A shopping center and cars in an adjacent parking lot caught fire following Russian shelling in Kyiv’s Podilskyi district, Ukraine State Emergency Service said late Sunday, adding that 63 firefighters worked to extinguish the flames that had reached as high as the third and fourth floors of the shopping center.

An aerial view of the completely destroyed shopping mall after a Russian shelling in Kyiv, Ukraine, on March 21.
An aerial view of the completely destroyed shopping mall after a Russian shelling in Kyiv, Ukraine, on March 21. (Emin Sansar/Anadolu Agency/Getty Images)

"As a consequence of the enemy missile strike and the resulting fire, a shopping mall was destroyed, windows in the nearby residential buildings and the vehicles parked in the vicinity were damaged," the Prosecutor General said in a post in its Telegram channel.

The Prosecutor General suggested the number of fatalities could rise, adding that the number of the dead was based on preliminary information.

4:50 a.m. ET, March 21, 2022

China to provide another $1.57 million in humanitarian aid to Ukraine

From CNN's Beijing Bureau

Humanitarian aid supplies sent by the Red Cross Society of China to the Ukrainian Red Cross Society are transported in Warsaw, Poland, on March 15.
Humanitarian aid supplies sent by the Red Cross Society of China to the Ukrainian Red Cross Society are transported in Warsaw, Poland, on March 15. (Chen Chen/Xinhua/Getty Images)

China will provide another batch of humanitarian aid, worth 10 million RMB ($1.57 million), to Ukraine “based on the development of the situation and actual needs,” the Chinese Foreign Ministry said on Monday.

“China will continue to play a constructive role in promoting the de-escalation of the situation in Ukraine and is willing to make its own efforts to overcome the humanitarian crisis,” Foreign Ministry spokesman Wang Wenbin said during a regular briefing.

China provided its first batch of humanitarian assistance -- worth 5 million RMB ($790,000) -- to Ukraine earlier this month.

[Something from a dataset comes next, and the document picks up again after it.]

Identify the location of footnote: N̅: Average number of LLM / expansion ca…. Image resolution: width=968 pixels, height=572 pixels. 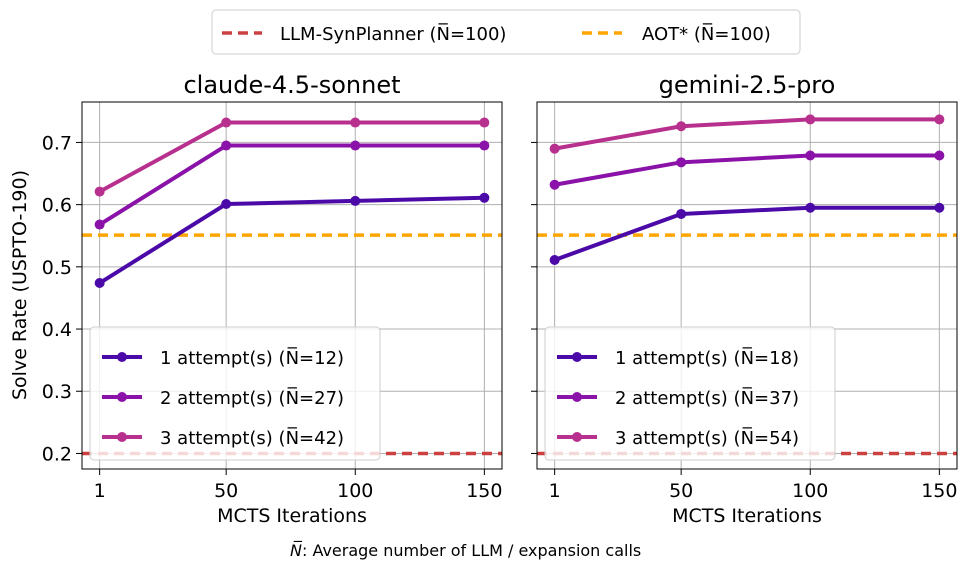
(466, 550).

4:03 a.m. ET, March 21, 2022

"More than 10,000" Ukrainians have arrived in France, interior minister says

From CNN’s Joseph Ataman and Camille Knight

Ukrainians queue outside a refugee welcome center in Paris, France, on March 17.
Ukrainians queue outside a refugee welcome center in Paris, France, on March 17. (Alain Jocard/AFP/Getty Images)

More than 10,000 Ukrainian refugees have crossed into France since the beginning of the Russian invasion, French Interior Minister Gerald Darmanin told French broadcaster RTL on Monday.

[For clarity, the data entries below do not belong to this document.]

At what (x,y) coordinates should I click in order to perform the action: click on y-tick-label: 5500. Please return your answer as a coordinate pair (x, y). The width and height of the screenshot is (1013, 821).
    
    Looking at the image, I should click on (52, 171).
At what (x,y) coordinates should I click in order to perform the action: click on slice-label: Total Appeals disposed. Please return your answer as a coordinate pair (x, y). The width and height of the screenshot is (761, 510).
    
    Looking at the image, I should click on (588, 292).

Speaking of the number of Ukrainian arrivals, he said, “It’s more than 10,000 but it’s probably many more.”

Darmanin added that Ukrainian nationals can enter France without a visa.

Many of those arriving were only passing through France, mainly heading towards the large Ukrainian community in Spain, he said.

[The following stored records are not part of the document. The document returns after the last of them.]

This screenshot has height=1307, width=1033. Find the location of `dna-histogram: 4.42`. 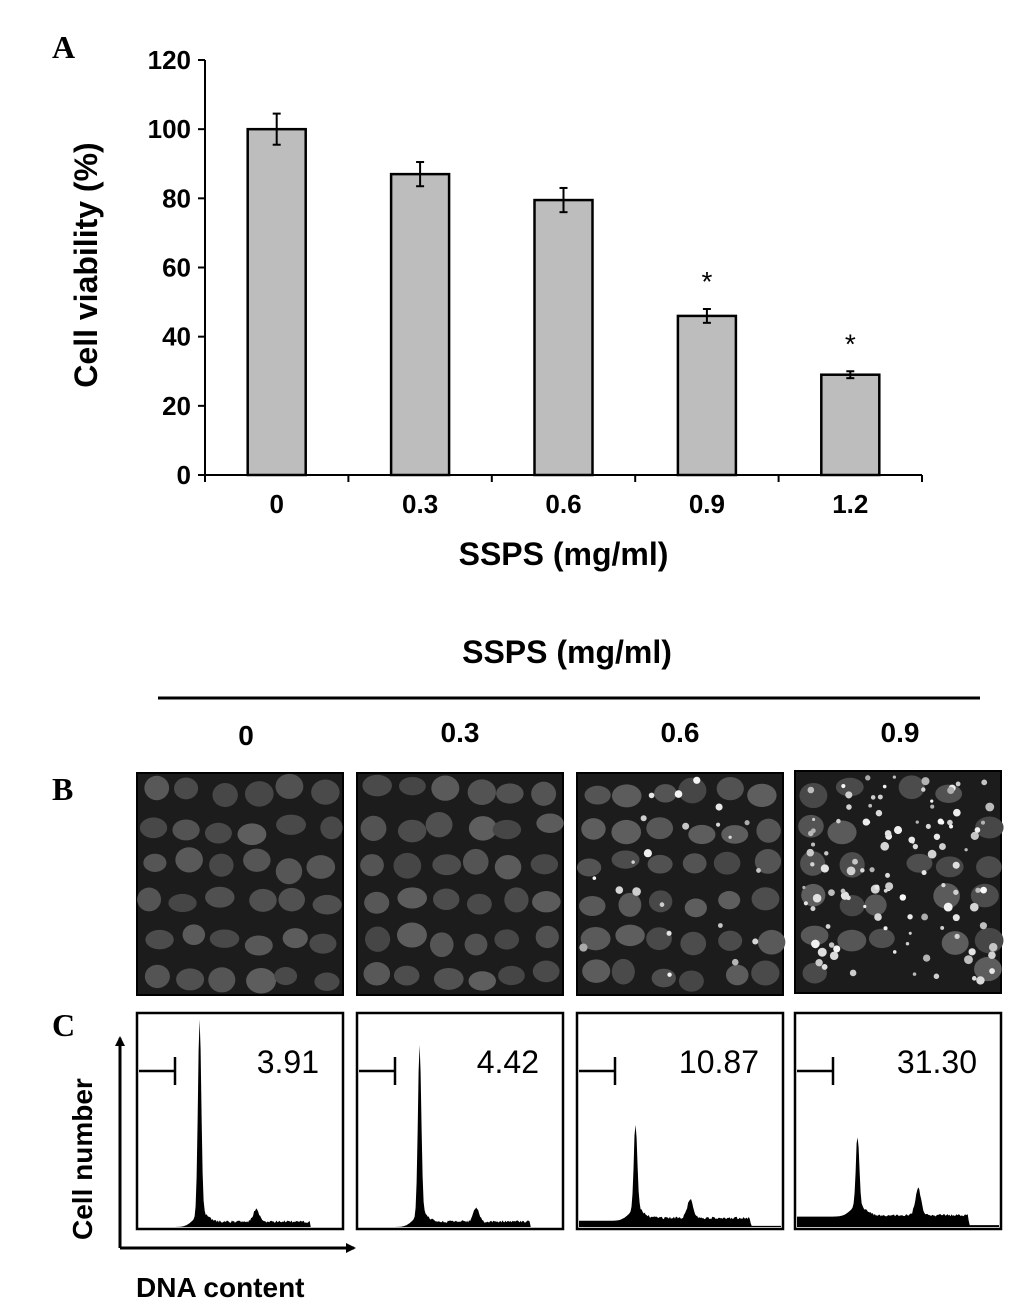

dna-histogram: 4.42 is located at coordinates (460, 1121).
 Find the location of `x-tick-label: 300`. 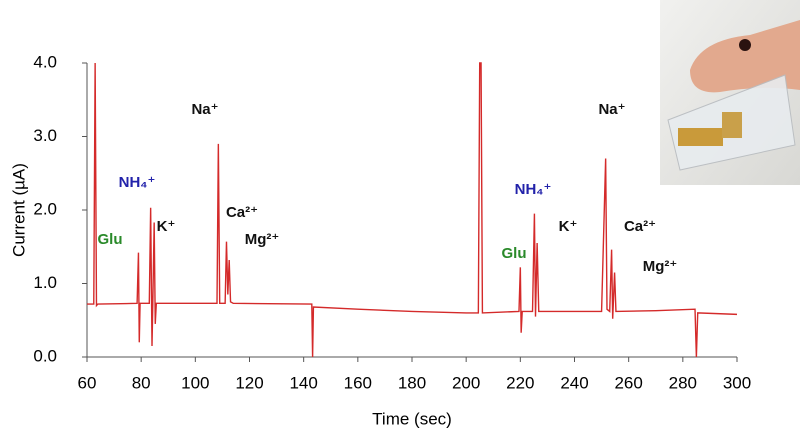

x-tick-label: 300 is located at coordinates (737, 382).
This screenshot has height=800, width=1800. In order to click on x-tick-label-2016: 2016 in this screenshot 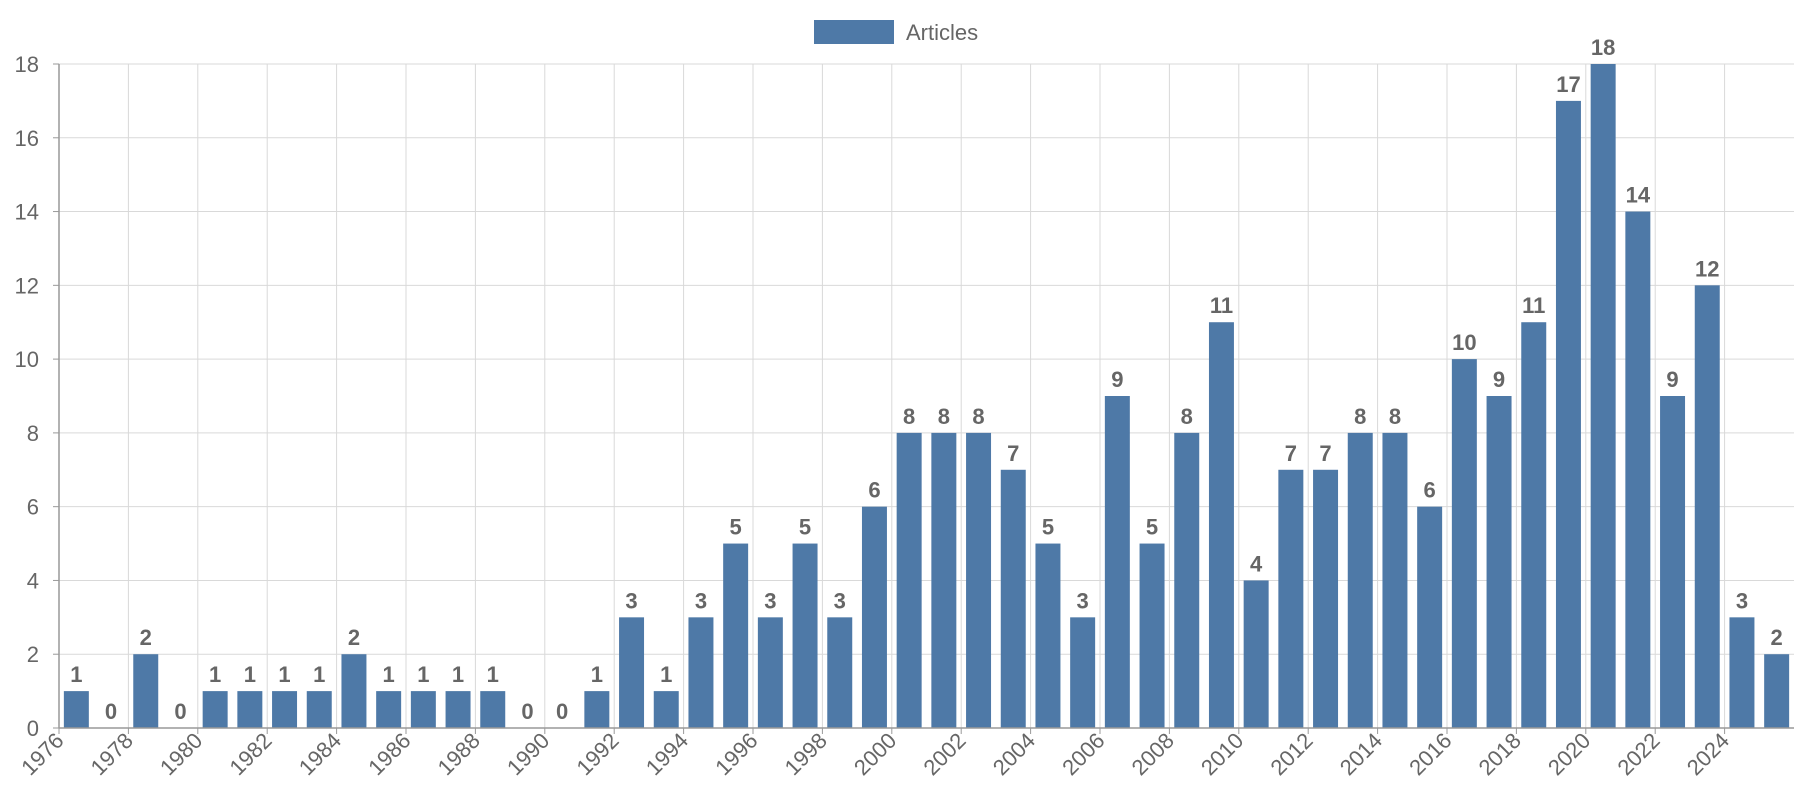, I will do `click(1430, 754)`.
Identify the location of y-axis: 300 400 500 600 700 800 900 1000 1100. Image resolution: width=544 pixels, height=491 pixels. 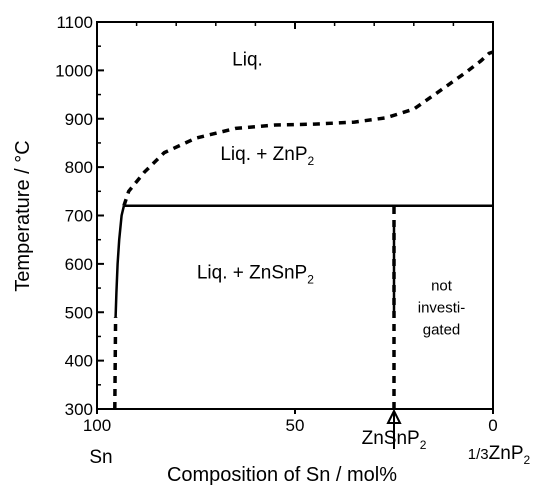
(80, 216).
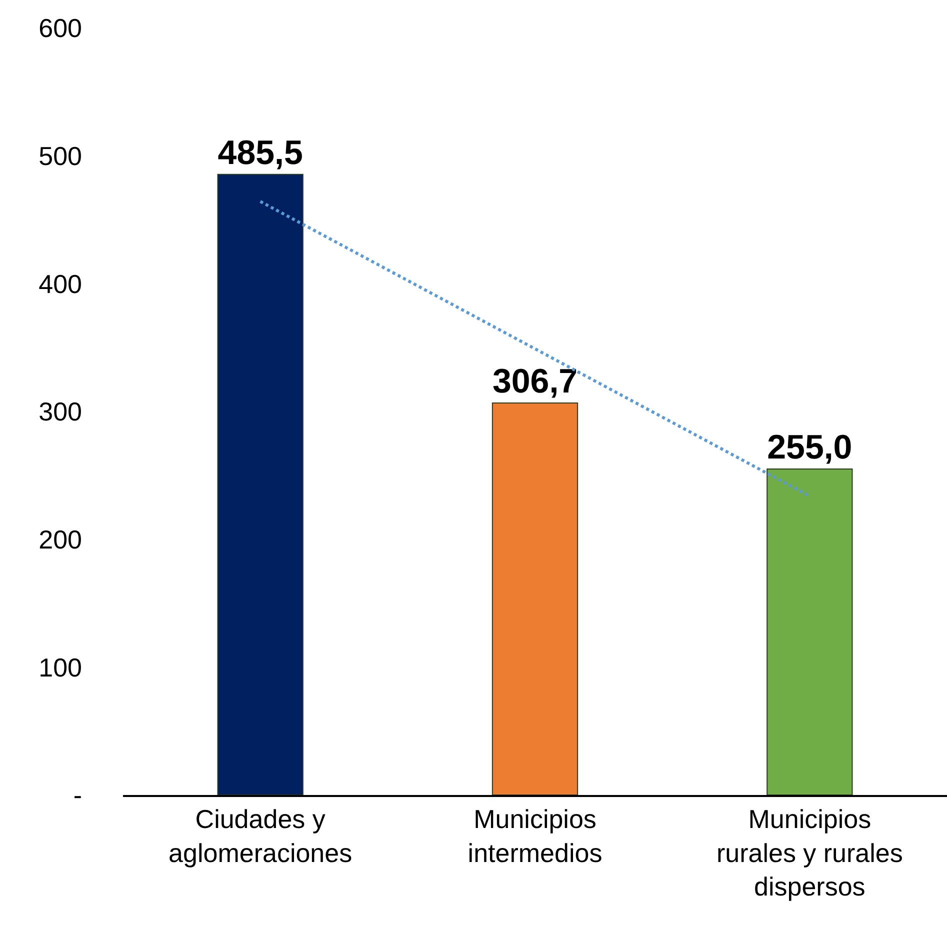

“It’s certain that tens of thousands of Ukrainians are going to arrive in the country in the days and weeks to come,” Darmanin said.

At the request of French President Emmanuel Macron, the country is also preparing for possible Russian cyber interference in April's presidential election, Darmanin said.

Some context: Prior to the 2017 French presidential elections, campaign staff with Macron’s campaign were targeted by suspected Russian-linked hackers. The Russian government denied involvement.

3:48 a.m. ET, March 21, 2022

How Ukrainian news outlet Kyiv Independent is protecting its journalists

From CNN's Ramishah Maruf

As Russia's attack on Ukraine continues to intensify, reporting from the war zone is becoming increasingly difficult — and dangerous. Four journalists have so far been killed reporting on the war and many more are injured or missing.

Olga Rudenko, editor-in-chief of the Kyiv Independent, said journalist Oleh Baturyn, who was kidnapped last week in the southeastern Ukrainian city of Kakhovka, was just released by Russian fighters.

The Kyiv Independent is a fairly new publication but has earned acclaim for its war coverage.

"It's gone from being a three-month-old startup and a relative unknown in the Western world to now one of the leading sources of information on the war in Ukraine," CNN chief media correspondent Brian Stelter said on Reliable Sources Sunday.

Rudenko said reporting on the conflict is a "daily risk" and the outlet is learning as they go when it comes to protecting employees who have suddenly found themselves war correspondents.